The CIA plotted to assassinate Castro using everything from exploding seashells to lethal fungus.
‘American officials cut off almost all trade to Cuba and they financed dissidents and pro-democracy activists. But nothing worked during 11 successive administrations, from Dwight Eisenhower to Barack Obama.’
On December 17, 2014, Obama announced that the US planned to renew diplomatic ties with Cuba and loosen some trade and travel restrictions.
Obama’s critics were enraged, saying he was throwing a lifeline to the socialist government and undermining the work of democracy activists who were regularly arrested and beaten.
Obama vowed to continue supporting democracy activists in Cuba, but said the US embargo hadn’t worked and lawmakers should lift it.
‘His supporters in Havana described him as a tireless defender of the poor.’
Castro was “a giant of the Third World”, said Agustin Diaz Cartaya, 85, who joined Castro in the 1953 attack in eastern Cuba that launched the revolution. “No one has done more for the Third World than Fidel Castro.”

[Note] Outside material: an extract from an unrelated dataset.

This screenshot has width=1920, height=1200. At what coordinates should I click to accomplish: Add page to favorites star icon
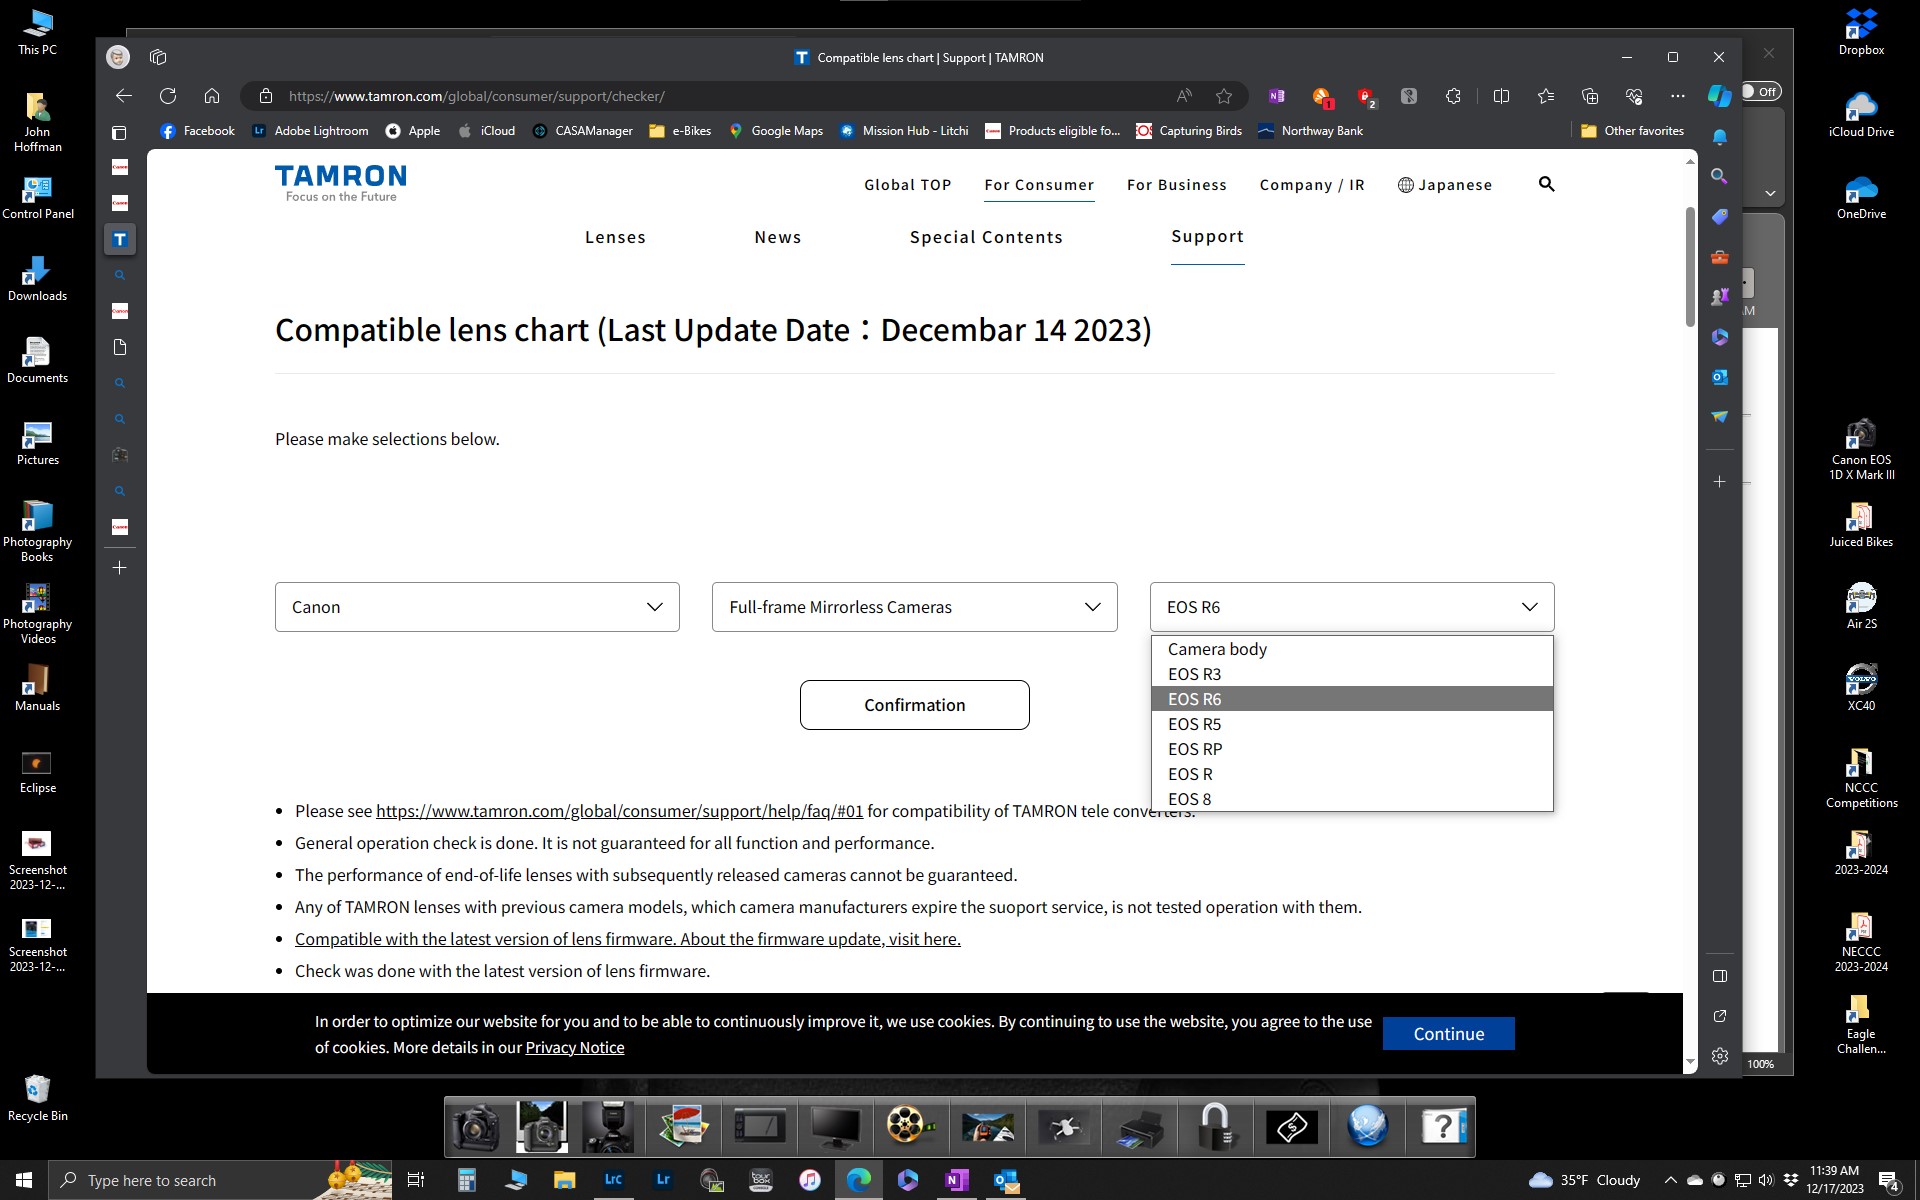1224,96
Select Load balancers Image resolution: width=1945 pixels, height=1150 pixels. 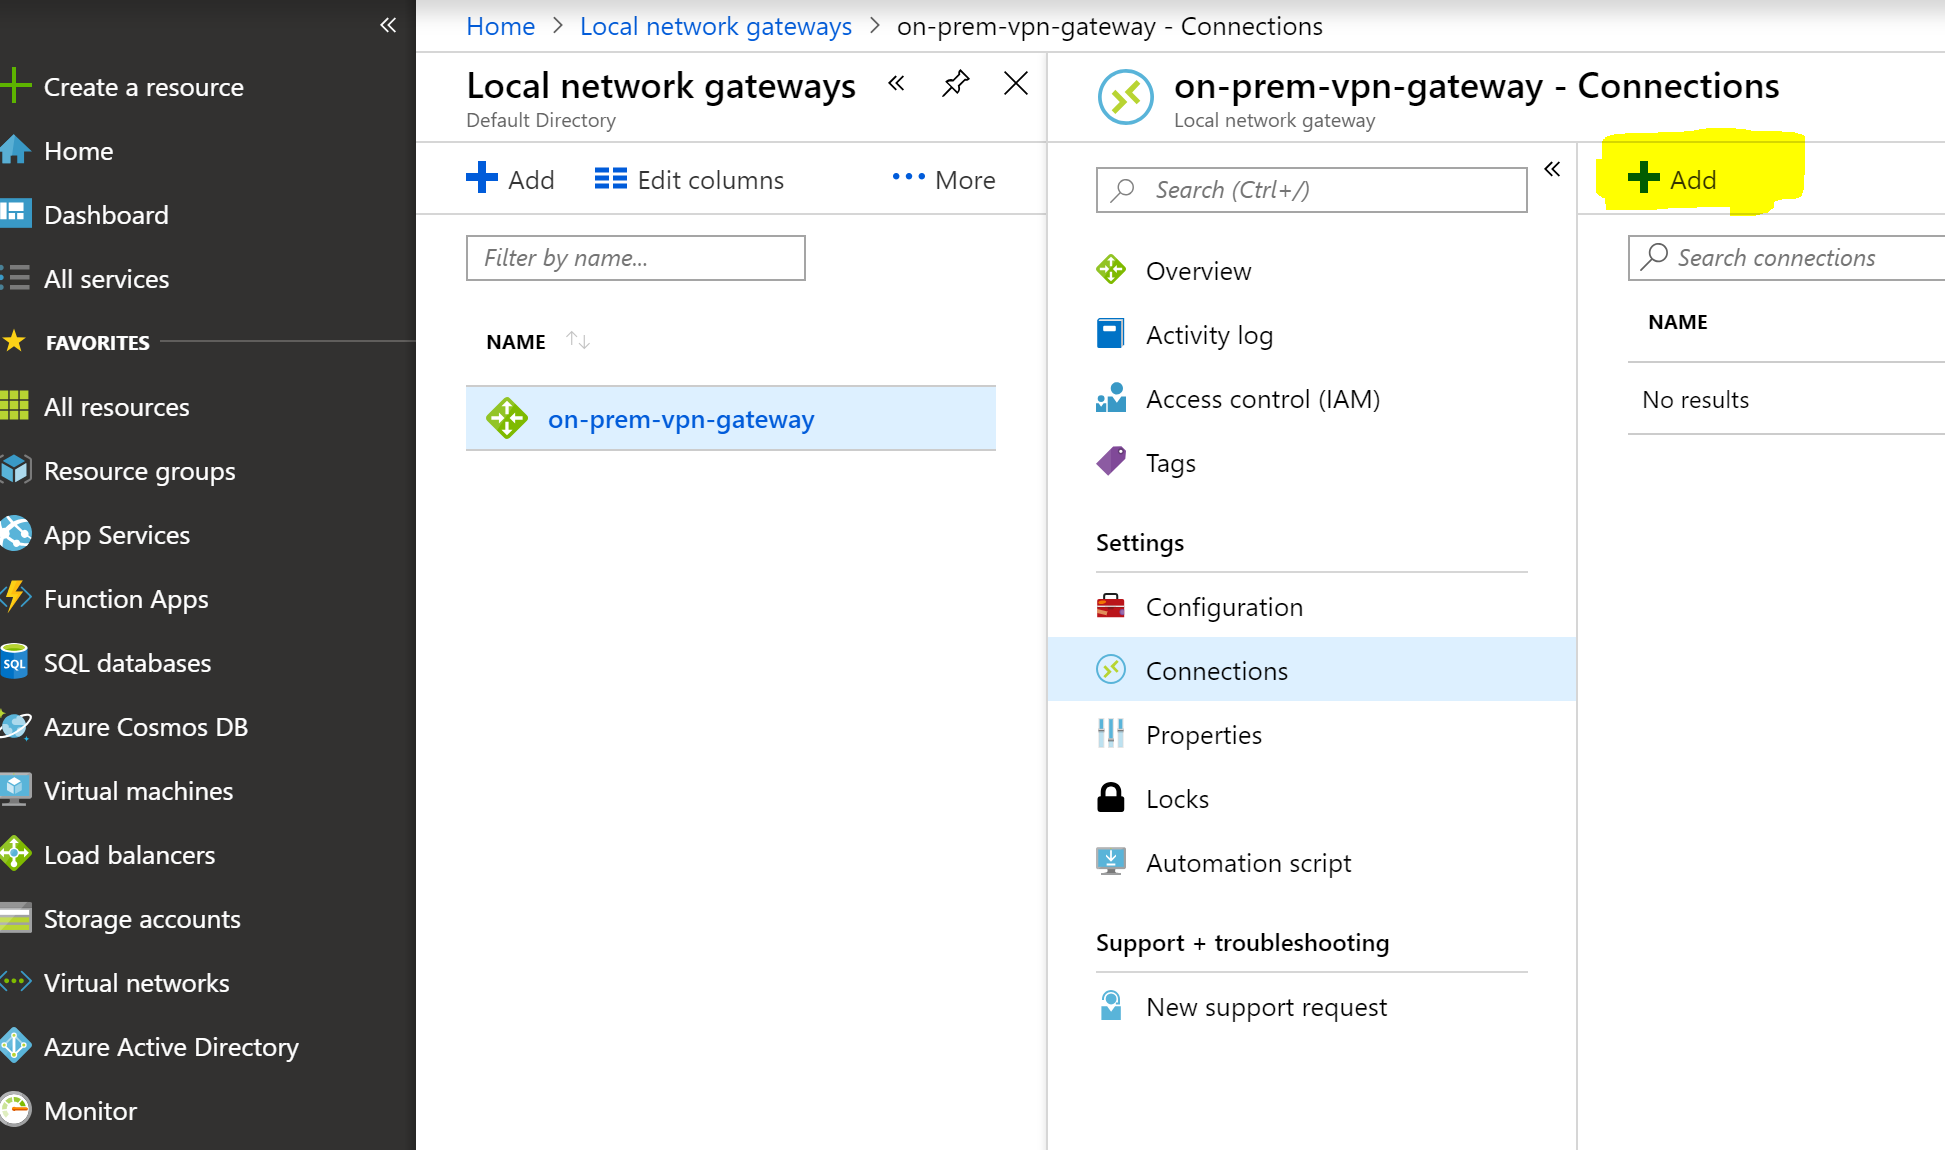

Critics say Castro drove the country into economic ruin, denied basic freedoms to 11 million Cubans at home and forced more than a million others into exile.
“In 55 years, the Cuban government has not done anything to help the Cuban people in terms of human rights,” said Hector Maseda, 72, a former political prisoner who lives in Havana. “I don’t believe in this regime. I don’t trust it.”
Doubtlessly, Castro leaves a legacy that will be hotly debated for years to come.